Task instructions
Would you return the listing exactly as written, apart from its pictures?

--

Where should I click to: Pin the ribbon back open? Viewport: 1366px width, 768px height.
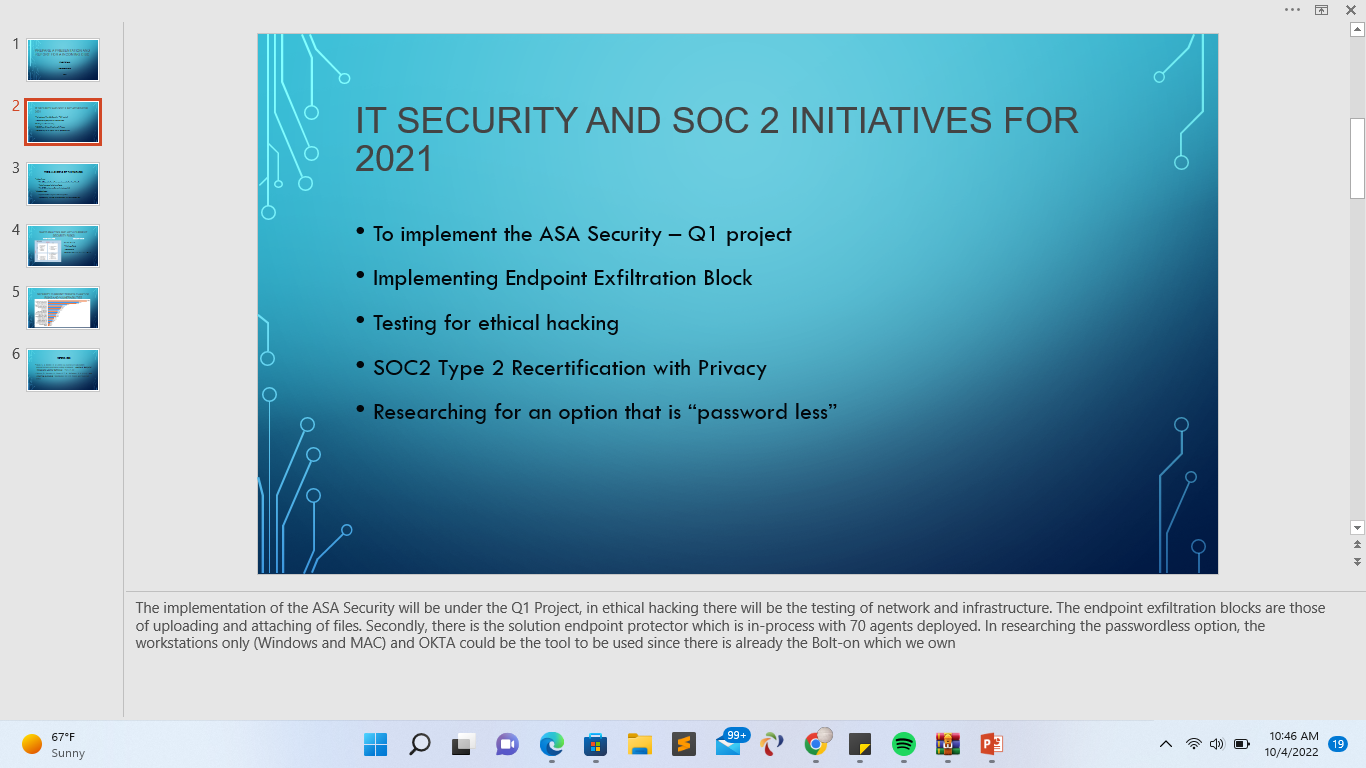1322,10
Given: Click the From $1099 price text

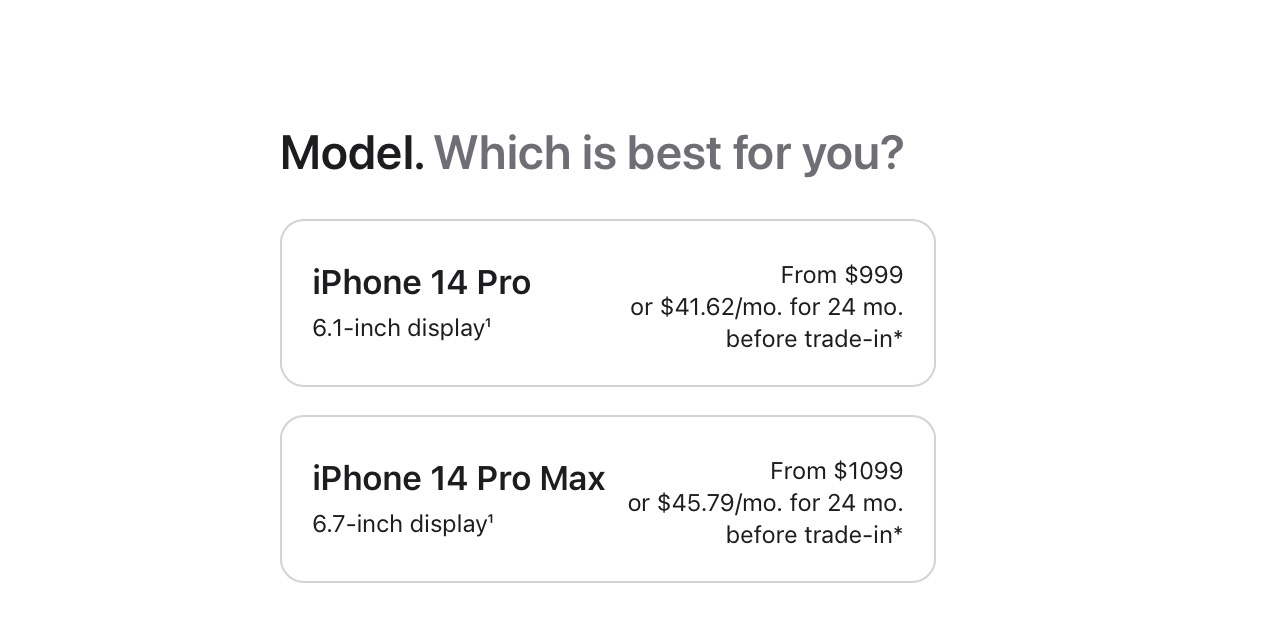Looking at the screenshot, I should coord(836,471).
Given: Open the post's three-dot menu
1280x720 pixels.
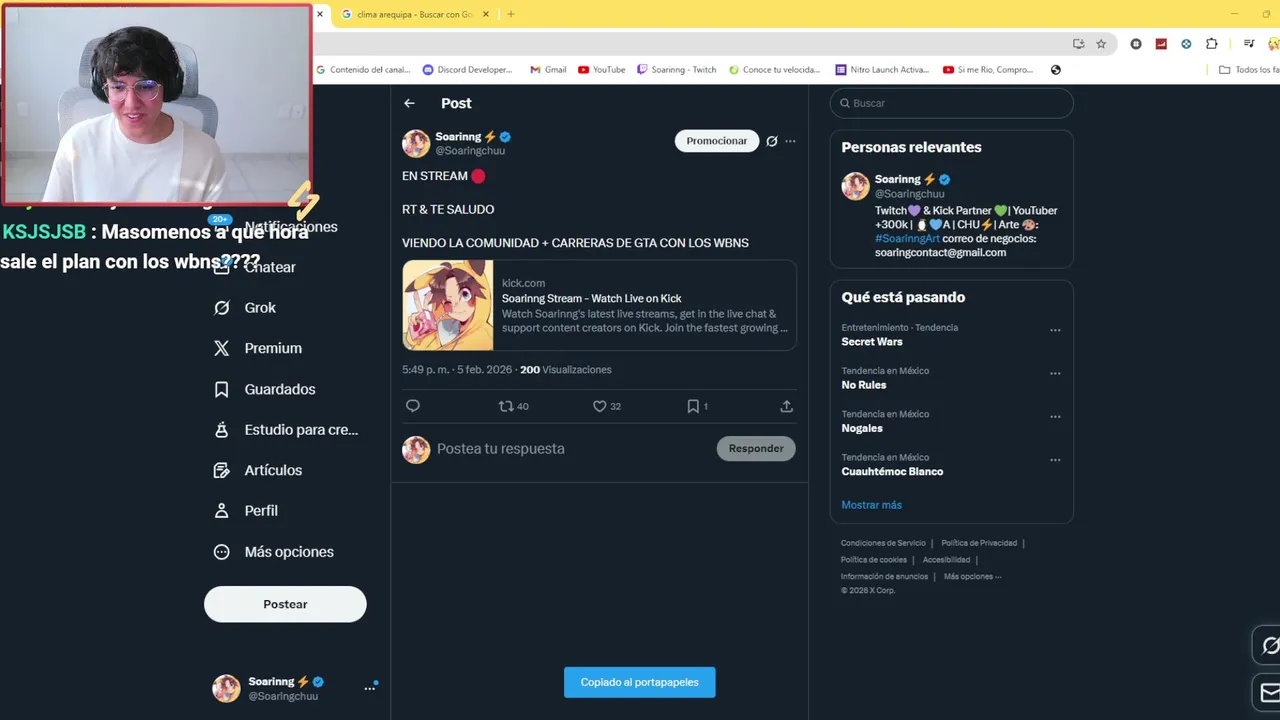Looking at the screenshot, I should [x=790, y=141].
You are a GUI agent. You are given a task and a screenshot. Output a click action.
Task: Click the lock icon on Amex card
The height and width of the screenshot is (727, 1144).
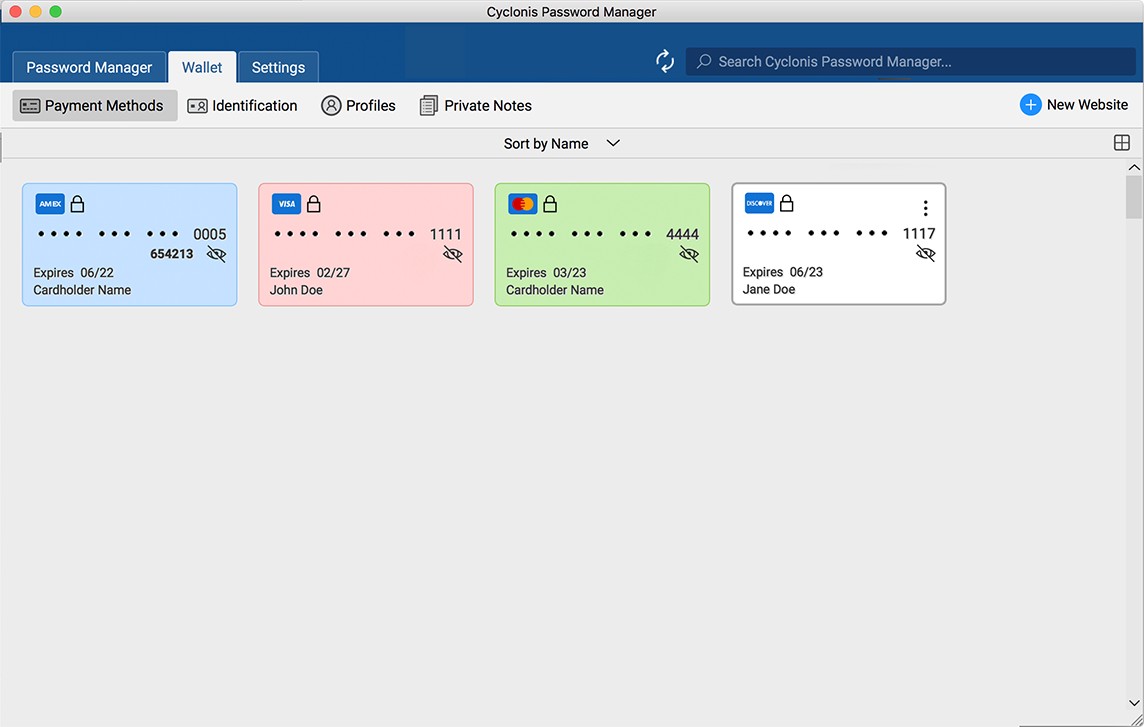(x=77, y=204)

--

Task response
Where should I click to: Pin the ribbon back open? Viewport: 1366px width, 768px height.
1322,10
Given: Click the From $1099 price text

Looking at the screenshot, I should coord(836,471).
Given: Open the post's three-dot menu
1280x720 pixels.
Looking at the screenshot, I should [x=790, y=141].
You are a GUI agent. You are given a task and a screenshot. Output a click action.
Task: Click the lock icon on Amex card
The height and width of the screenshot is (727, 1144).
(x=77, y=204)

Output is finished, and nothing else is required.